▸ **Excerpted passage**

-- BEGIN --

I admit, I did a lot of Tebowing and even some Bradying.

But I narrowly avoided another Wasatch episode.

I finally made it to Cow Camp …no where near any previous goal time but I hadn’t puked yet and I didn’t pass out (completely) so I had that going for me. I got the best boost of the race when I discovered they were well stocked with Starbucks Via. I took a nice long break at the aid station and drank 2 full cups and managed to eat most of my remaining granola. And since I was a bit worried about the water quality, I filled one of my water bottles with hot water and a couple packets of instant coffee. I don’t know why I didn’t think of this before ….ok thinking of things in the middle of the night over halfway through a 100 miler is really hard.

The coffee to go did the trick to get me to Dry Fork. Scott started pushing the pace to run most of the easy sections and I managed to hang on the entire way.

Scott and I trudging up the final climb to Dry Fork. That hill is a lot bigger than it looks. ...and no we aren't holding hands. (Photo by Steph Lynn)

It was finally warming up so Scott and I took a few minutes at Dry Fork to strip layers and ditch our extra gear. I decided to avoid the water again and filled my second bottle with ginger ale instead. I still had almost half a bottle of coffee left from Cow Camp and the balance between the ginger ale and black coffee seemed to work perfectly. Again, I have no idea why I didn’t think of filling up on ginger ale or 7-up on Friday the instant my stomach turned.

Scott and I getting ready to head out for the final push from Dry Fork to Dayton. (Photo by Steph Lynn)

On the way out of Dry Fork, Scott and I kept the pace fairly easy but moved along steadily. Halfway to Upper Sheep Creek I finally had to make an emergency pit stop into the bushes. After that, whatever evil demon that had possessed my stomach for the last 21 hours was finally gone for good. I was tired and my legs were a bit stiff but once we got moving, I actually felt pretty good. We made a quick pit stop at Upper Sheep Creek and I got a refill of ginger ale to go. At this point, I was sure that I didn’t have any chance of finishing under 24 hours. I told Scott that I really didn’t care what time we finished and it just wasn’t worth pushing to the point of hurting myself. I had come to terms with the fact that I’d completely missed any goal I had set for this race and was prepared to just get to the finish line in decent shape, chock this up as a learning experience, and move on to the next race.

It didn’t take long to hike the final climb up the Haul and as we crested the top of Horse Creek Ridge with nothing but 4,000ft of downhill to the finish line in Dayton, Scott said, “Hey, I see three guys down on the hill ahead of us.” I looked at my watch, did some quick math in my head, and realized that I only had 12 miles to go with 2 hours left to finish under 24 hours. All I had to do was run. Game on!

-- END --

▸ **Material**
-- BEGIN --

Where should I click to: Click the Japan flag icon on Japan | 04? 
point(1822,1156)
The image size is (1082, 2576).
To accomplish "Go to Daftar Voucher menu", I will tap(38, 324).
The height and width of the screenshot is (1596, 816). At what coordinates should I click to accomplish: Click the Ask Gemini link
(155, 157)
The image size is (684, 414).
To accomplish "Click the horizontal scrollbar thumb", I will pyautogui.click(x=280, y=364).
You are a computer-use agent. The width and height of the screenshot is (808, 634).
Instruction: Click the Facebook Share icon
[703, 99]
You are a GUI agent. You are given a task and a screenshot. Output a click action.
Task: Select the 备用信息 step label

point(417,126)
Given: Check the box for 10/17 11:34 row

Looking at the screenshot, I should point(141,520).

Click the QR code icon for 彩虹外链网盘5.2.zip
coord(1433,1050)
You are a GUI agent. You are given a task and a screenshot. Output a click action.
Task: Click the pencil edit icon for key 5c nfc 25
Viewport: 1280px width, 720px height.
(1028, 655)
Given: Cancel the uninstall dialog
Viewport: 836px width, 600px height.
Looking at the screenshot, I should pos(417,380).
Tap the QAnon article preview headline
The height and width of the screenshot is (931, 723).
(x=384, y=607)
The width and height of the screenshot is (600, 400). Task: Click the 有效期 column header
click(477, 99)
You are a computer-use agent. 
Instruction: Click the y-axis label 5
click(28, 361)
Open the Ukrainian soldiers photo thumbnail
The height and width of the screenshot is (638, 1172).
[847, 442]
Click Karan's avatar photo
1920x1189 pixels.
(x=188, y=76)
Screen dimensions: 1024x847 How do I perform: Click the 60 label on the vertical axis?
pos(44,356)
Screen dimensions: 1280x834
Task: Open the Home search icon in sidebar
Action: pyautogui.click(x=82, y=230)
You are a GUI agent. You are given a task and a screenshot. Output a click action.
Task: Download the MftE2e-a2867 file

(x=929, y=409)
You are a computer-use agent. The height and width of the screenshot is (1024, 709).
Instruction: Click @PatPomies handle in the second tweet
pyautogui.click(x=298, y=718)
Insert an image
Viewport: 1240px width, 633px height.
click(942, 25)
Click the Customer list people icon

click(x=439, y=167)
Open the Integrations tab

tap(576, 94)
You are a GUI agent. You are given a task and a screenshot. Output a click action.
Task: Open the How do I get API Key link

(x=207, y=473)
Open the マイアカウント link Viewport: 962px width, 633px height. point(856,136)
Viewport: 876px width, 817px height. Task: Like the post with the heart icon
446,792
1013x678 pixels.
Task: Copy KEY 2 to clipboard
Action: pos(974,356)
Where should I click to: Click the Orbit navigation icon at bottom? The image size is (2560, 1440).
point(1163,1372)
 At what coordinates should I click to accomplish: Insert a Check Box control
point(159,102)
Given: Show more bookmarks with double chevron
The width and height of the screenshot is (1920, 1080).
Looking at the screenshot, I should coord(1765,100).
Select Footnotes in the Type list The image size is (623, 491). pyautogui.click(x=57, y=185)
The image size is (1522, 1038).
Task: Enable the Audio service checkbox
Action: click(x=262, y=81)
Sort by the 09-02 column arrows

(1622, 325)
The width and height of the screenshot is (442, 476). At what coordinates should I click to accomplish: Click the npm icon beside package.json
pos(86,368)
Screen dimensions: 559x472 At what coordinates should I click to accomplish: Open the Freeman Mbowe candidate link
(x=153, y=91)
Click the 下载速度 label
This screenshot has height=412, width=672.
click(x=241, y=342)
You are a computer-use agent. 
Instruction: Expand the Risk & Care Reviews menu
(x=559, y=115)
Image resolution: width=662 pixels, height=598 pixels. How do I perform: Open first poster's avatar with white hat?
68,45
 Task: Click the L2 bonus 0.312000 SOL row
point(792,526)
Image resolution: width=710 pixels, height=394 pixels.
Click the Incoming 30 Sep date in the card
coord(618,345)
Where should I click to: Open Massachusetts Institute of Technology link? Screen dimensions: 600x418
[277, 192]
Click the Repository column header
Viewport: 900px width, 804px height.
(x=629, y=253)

-- END --

▸ **Exercise details**
In the race report, why did the writer fill a water bottle with hot water and instant coffee at Cow Camp? Answer in one to three sentences.

▸ **Final result**
The writer was a bit worried about the water quality, so one bottle was filled with hot water and a couple of packets of instant coffee instead.